◆ EXTRACTED RECORDS ◆
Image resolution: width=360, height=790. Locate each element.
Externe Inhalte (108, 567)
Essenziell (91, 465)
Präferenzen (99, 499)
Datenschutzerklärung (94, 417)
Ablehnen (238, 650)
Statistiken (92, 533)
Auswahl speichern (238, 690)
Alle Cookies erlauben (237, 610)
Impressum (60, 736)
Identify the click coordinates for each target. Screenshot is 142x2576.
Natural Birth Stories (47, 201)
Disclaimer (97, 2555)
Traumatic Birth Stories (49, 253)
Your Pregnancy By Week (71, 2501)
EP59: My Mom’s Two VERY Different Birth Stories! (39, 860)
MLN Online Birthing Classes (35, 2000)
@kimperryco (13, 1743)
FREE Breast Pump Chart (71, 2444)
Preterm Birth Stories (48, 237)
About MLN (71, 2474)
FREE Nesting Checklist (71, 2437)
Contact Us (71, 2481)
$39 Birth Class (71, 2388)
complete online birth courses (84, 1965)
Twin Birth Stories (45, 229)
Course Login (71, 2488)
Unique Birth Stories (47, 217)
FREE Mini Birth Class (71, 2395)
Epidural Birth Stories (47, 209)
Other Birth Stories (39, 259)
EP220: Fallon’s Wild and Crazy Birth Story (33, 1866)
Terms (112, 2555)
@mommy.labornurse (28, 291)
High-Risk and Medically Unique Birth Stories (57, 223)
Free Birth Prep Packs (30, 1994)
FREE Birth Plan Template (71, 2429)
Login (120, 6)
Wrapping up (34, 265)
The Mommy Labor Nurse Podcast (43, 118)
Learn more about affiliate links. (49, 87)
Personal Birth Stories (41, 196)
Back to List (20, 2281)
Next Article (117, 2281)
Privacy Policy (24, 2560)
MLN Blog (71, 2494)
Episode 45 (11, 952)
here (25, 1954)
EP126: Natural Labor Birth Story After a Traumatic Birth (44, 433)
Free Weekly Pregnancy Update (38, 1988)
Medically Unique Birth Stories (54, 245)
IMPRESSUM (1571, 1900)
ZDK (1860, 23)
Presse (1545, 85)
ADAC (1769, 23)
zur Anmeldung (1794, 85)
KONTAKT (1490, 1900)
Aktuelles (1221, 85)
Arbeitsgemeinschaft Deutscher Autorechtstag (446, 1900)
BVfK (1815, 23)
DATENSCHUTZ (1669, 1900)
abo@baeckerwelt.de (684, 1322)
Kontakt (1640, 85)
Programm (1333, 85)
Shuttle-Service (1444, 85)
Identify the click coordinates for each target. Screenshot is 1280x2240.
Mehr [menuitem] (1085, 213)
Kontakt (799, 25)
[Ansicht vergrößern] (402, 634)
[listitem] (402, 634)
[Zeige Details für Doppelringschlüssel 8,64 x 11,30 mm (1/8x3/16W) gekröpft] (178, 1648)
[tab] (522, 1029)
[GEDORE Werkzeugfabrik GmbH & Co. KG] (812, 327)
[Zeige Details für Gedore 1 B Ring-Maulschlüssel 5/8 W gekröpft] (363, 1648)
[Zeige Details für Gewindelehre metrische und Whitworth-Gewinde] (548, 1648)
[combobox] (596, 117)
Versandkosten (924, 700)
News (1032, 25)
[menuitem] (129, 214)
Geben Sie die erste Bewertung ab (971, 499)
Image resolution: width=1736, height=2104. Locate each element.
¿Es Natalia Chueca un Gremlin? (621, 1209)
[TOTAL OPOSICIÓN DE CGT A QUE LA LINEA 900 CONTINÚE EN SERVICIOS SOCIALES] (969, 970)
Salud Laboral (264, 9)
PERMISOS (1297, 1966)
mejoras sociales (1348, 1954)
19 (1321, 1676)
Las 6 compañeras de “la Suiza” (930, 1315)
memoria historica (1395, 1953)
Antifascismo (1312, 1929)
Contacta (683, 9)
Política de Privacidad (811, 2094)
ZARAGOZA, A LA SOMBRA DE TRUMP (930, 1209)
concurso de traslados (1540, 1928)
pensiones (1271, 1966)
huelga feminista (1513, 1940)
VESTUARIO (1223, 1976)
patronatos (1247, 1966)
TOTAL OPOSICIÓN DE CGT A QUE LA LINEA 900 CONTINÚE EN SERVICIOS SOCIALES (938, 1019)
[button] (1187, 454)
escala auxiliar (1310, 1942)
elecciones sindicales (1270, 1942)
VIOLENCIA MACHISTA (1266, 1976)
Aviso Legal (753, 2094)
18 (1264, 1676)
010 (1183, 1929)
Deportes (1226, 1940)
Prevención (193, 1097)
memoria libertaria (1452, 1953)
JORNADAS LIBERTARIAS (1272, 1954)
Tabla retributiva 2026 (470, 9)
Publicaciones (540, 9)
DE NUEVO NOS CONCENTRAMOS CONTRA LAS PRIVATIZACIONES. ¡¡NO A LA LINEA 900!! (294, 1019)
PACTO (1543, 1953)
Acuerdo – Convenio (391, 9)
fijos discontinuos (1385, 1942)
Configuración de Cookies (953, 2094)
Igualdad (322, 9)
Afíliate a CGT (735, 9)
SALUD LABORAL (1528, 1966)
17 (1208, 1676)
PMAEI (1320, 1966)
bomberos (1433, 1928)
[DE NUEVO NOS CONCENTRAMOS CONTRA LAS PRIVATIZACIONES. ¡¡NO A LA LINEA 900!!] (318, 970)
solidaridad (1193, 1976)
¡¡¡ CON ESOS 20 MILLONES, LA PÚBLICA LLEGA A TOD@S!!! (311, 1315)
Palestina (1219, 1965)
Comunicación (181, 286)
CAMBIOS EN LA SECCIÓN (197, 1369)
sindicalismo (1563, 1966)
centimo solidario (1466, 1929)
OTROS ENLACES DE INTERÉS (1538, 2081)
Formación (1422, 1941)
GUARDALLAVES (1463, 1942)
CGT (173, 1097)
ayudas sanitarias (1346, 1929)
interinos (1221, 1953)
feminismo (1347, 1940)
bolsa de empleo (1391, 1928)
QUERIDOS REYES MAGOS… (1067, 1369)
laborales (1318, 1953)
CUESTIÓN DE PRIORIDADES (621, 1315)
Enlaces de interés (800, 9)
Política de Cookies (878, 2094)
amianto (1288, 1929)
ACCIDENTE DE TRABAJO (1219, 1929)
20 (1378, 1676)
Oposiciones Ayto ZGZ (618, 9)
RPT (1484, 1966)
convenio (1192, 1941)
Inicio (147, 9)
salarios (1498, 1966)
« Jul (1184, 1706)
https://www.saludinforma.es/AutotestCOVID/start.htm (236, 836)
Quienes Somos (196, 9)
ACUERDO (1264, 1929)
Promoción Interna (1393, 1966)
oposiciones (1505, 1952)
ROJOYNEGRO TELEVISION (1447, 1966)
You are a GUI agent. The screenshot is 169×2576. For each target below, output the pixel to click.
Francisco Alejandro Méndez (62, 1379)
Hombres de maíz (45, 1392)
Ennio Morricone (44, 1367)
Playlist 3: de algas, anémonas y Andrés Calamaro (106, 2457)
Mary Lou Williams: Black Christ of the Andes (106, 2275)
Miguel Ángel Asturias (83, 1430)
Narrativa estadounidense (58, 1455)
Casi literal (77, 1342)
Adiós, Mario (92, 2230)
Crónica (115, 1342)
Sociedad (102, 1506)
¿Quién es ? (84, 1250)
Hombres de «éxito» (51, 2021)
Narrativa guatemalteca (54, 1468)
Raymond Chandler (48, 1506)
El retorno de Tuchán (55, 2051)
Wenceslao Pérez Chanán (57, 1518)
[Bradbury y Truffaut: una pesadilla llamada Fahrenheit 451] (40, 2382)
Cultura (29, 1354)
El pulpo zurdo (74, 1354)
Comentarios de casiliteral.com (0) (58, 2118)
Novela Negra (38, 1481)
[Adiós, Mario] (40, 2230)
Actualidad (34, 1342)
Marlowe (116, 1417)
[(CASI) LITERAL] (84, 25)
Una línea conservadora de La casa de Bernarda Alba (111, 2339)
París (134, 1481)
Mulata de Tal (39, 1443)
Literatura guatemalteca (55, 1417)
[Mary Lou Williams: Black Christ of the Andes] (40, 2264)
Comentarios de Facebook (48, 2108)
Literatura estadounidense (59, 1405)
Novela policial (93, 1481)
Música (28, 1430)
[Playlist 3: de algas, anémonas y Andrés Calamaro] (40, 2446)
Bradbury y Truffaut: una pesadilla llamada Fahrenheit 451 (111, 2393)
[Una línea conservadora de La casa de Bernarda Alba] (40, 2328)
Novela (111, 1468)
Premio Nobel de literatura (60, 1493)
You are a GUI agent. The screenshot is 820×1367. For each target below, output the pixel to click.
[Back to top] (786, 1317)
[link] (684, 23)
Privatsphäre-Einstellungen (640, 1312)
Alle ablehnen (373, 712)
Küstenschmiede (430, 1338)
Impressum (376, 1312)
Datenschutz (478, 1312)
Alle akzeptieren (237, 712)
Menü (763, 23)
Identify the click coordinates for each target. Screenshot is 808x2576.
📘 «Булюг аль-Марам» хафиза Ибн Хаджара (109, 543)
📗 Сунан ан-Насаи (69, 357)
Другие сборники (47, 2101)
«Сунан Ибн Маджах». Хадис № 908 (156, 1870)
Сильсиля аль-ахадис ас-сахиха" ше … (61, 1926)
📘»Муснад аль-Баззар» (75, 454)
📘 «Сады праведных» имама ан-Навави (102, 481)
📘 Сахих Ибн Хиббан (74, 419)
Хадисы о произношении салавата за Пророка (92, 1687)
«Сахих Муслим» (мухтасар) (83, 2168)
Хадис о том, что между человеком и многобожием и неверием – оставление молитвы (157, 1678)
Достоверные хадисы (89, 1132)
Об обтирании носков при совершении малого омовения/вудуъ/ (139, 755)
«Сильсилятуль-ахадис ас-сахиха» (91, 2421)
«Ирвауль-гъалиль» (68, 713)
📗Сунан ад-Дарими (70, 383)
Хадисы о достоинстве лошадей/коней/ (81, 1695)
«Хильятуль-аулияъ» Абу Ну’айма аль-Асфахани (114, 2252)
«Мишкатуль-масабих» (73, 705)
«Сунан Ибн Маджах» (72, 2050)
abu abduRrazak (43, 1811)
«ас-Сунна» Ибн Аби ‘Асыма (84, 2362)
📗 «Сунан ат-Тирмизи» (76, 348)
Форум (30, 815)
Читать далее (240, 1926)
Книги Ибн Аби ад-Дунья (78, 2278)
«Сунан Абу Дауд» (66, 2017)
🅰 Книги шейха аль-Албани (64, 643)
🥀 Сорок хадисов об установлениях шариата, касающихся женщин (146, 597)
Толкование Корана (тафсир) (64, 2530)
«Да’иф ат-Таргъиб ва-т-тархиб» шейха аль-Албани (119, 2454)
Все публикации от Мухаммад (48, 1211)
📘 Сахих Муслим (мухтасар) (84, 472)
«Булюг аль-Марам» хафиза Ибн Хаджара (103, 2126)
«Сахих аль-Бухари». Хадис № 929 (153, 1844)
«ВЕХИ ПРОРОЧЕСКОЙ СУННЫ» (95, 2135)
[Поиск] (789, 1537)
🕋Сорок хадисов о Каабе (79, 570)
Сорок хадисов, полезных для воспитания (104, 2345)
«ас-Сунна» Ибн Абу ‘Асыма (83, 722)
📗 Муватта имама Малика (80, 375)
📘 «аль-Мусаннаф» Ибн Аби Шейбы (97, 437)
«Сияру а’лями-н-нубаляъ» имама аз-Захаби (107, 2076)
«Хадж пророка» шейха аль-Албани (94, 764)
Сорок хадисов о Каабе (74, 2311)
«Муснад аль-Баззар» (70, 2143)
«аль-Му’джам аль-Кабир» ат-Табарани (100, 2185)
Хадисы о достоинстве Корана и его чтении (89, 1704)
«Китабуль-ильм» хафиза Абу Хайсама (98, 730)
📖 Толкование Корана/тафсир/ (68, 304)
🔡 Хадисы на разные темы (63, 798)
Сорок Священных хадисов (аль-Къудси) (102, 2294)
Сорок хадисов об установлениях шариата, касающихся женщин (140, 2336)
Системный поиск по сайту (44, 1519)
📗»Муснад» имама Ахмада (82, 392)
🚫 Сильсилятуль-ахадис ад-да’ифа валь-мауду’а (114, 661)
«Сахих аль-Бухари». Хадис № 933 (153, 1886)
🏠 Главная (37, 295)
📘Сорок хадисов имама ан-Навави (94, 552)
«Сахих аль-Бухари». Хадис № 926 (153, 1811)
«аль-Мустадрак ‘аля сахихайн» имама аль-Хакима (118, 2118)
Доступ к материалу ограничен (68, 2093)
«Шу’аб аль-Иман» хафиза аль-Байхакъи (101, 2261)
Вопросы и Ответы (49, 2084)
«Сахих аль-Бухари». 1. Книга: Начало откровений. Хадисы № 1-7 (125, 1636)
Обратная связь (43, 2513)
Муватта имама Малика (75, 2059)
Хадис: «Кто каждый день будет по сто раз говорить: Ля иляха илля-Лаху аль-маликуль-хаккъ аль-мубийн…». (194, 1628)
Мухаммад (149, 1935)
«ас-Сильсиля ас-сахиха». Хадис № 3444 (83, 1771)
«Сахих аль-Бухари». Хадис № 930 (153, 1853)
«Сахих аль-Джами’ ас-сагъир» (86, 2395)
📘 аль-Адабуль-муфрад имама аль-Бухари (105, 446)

◆ EXERCISE ◆
Say only how many lines above contain "Williams", with no other words.

◆ WRITTEN ANSWER ◆
2